[Data entries]
==*==
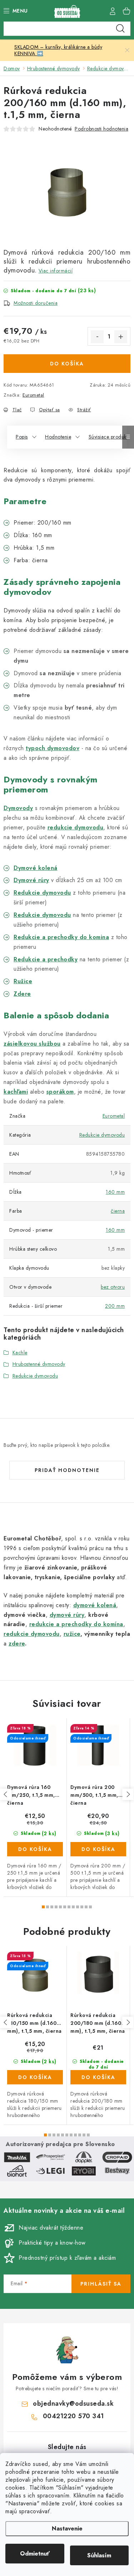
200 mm (115, 1306)
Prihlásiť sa (100, 2283)
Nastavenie (67, 2528)
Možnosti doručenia (36, 303)
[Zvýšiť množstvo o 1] (120, 336)
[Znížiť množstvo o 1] (97, 336)
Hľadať (120, 29)
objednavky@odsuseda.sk (73, 2403)
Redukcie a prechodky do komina (61, 937)
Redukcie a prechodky (46, 959)
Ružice (23, 981)
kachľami (16, 1092)
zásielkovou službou (32, 1044)
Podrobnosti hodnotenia (101, 128)
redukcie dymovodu (76, 827)
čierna (118, 1210)
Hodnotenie (58, 436)
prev (5, 1794)
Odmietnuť (35, 2553)
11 (90, 1906)
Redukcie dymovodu (42, 915)
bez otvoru (113, 1287)
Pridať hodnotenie (67, 1470)
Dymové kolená (36, 868)
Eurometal (33, 395)
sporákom (60, 1092)
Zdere (22, 994)
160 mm (115, 1191)
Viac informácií (56, 270)
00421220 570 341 (73, 2416)
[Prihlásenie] (112, 10)
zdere (17, 1643)
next (128, 1794)
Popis (22, 436)
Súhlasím (99, 2555)
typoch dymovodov (52, 748)
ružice (72, 1634)
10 (86, 1906)
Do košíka (67, 363)
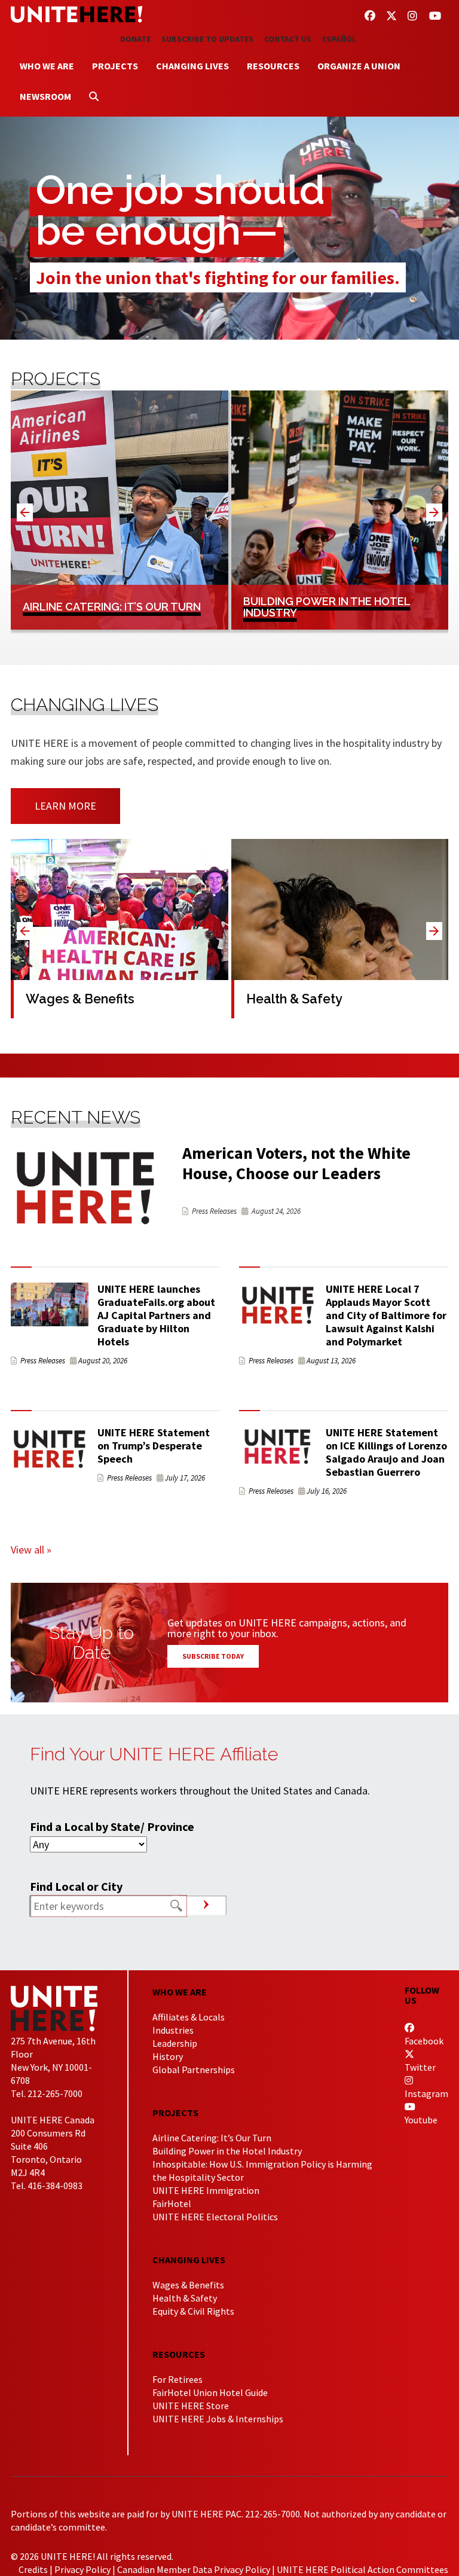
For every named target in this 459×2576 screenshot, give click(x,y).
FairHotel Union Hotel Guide (210, 2392)
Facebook (424, 2041)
==*==
[EXERCISE PROMPT] Filter the preceding entries down to the lines with "množstvo".

[EXPECTED OUTPUT]
[Zvýšiť množstvo o 1] (120, 336)
[Znížiť množstvo o 1] (97, 336)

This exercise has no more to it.